Question

48. Find the probability that a randomly selected student is male, given that the student's preference was Harry Potter.: * Oa. 0.3600 Ob. 0.2941 Oc. 0.6400 Od. 0.8170 Questions 49-50: If we pick a year at random and count how many Friday 13th's are in the year, it turns out there will be 1, 2, or 3 such days. (In other words, every year has to have at least one Friday 13th but no more than three. It can be shown that the probability a randomly chosen year has one, two, or three Friday 13th's is as follows: # Friday 13th's P(x) XP(x) 1 0.4275 2 0.425 3 0.1475 49. Find the probability that a year selected at random has at least two Friday 13th's.:* O a. 0.1475 Ob. 0.425 Oc.0.5725 Od 0.575 50. In a given year, how many Friday 13th's do we expect to see?: * O a. 1.51 Ob. 1.72 Oc. 1.77 Od. 2.01

Answer 1

Solution :

49) Probability of an event E is given as follows :

P(E) = Number of favourable outcomes/Total number of outcomes

We have to find P(at least 2 firday 13th's).

P(at least 2 Friday 13th's) = P(2 Friday 13th's) + P(3 Friday 13th's)

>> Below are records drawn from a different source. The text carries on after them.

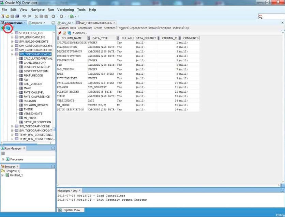Open a new connection with green plus icon
Screen dimensions: 285x217
(2, 28)
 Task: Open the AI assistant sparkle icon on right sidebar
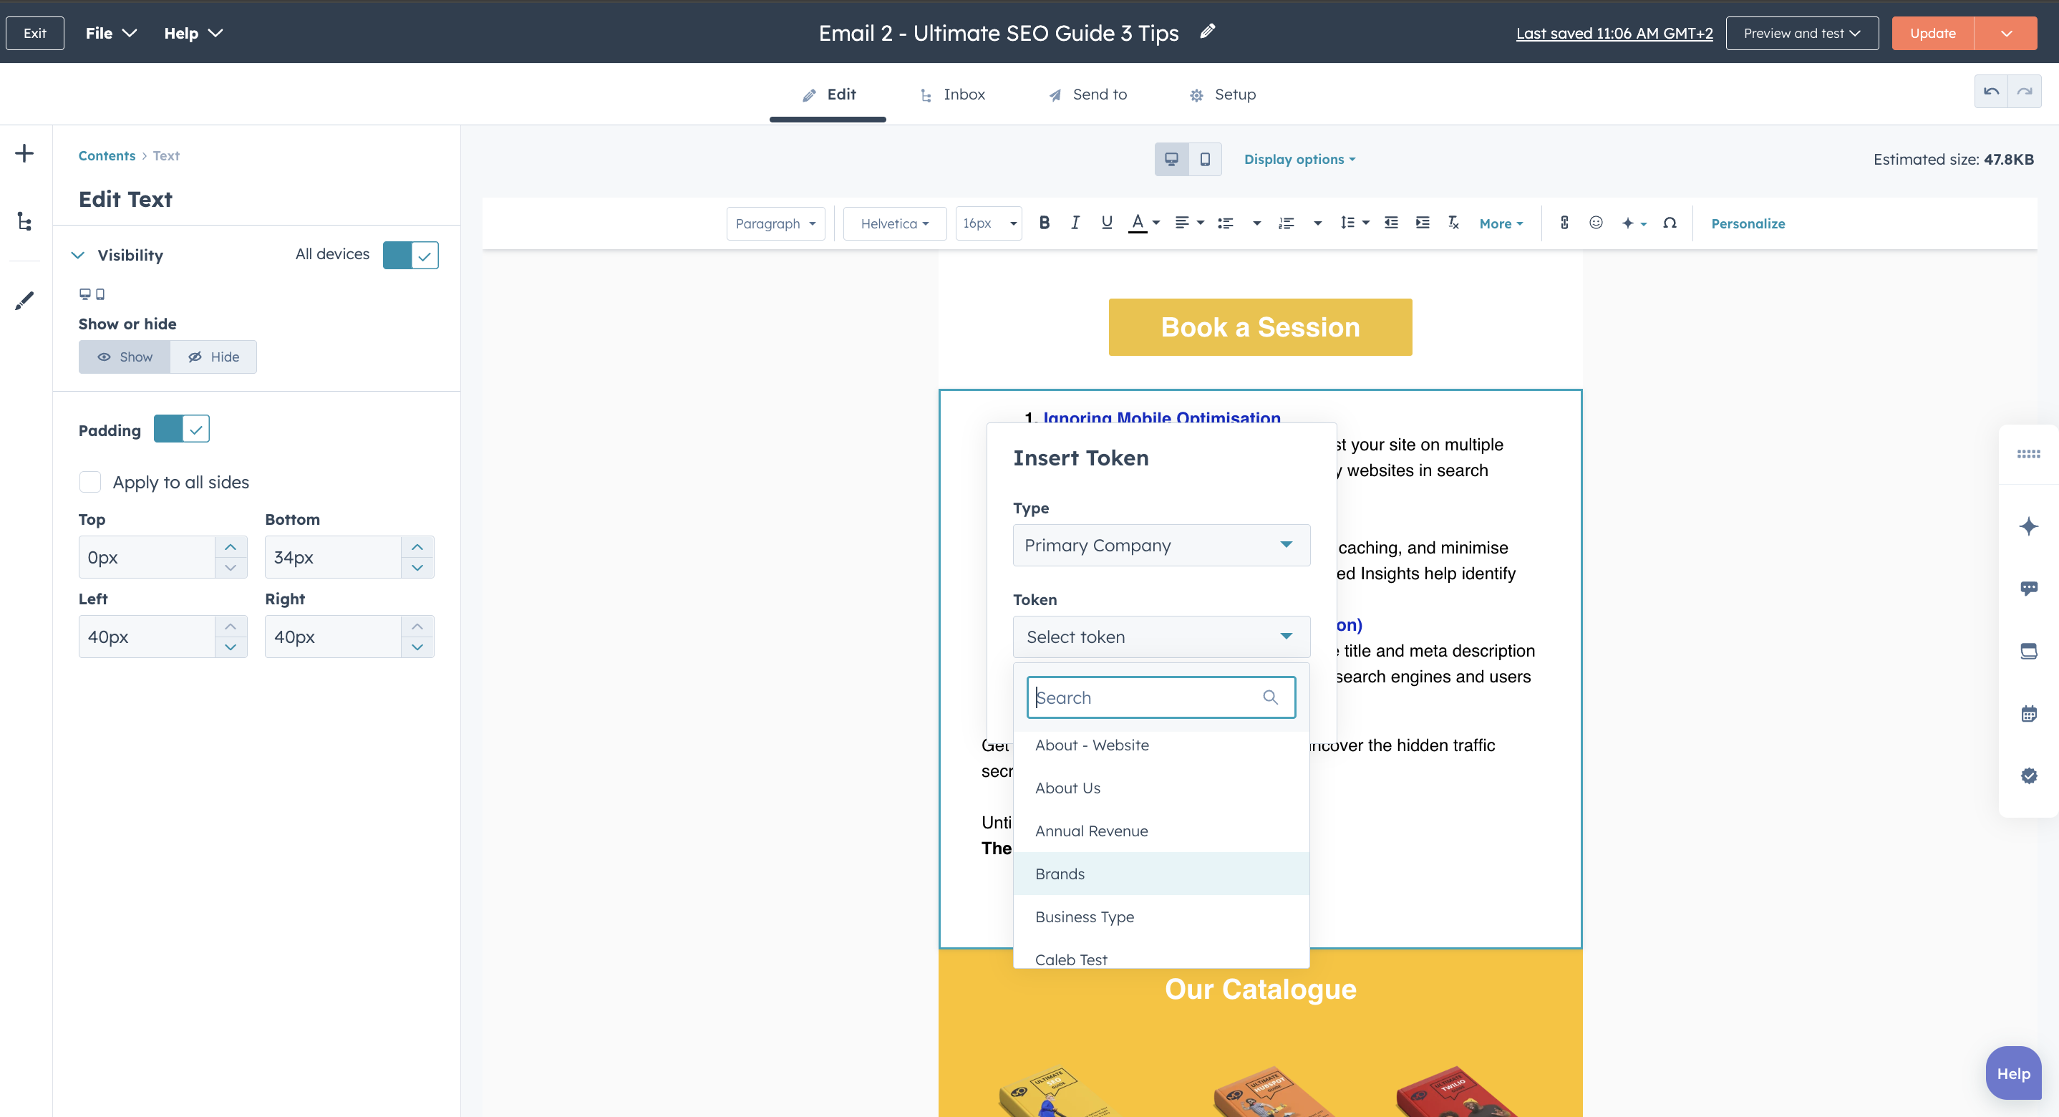(2029, 526)
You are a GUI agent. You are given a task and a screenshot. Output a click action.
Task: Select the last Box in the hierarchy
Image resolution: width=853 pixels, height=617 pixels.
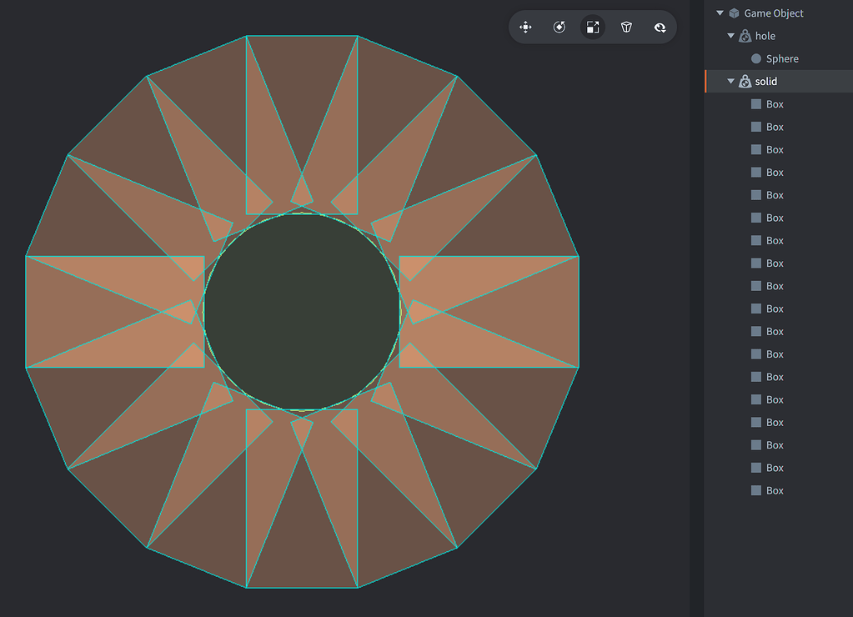(x=776, y=490)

P(at least 2 Friday 13th's) = 0.425 + 0.1475

P(at least 2 Friday 13th's) = 0.5725

Hence, the required probability of 0.5725.

Option (c) is correct.

50) The expected value is given as follows :

$\large E(X) = \sum X.P(x)$

# Friday 13th's	P(x)	X.P(x)
1	0.4275	0.4275
2	0.425	0.850
3	0.1475	0.4425
	Total	1.72

From the above table we have,

$\large \sum X.P(x) = 1.72$

$\large \therefore E(X) = 1.72$

Option (b) is correct.

​​​​​Note : For question number 48, please provide the data. The given information is not sufficient to solve question 48.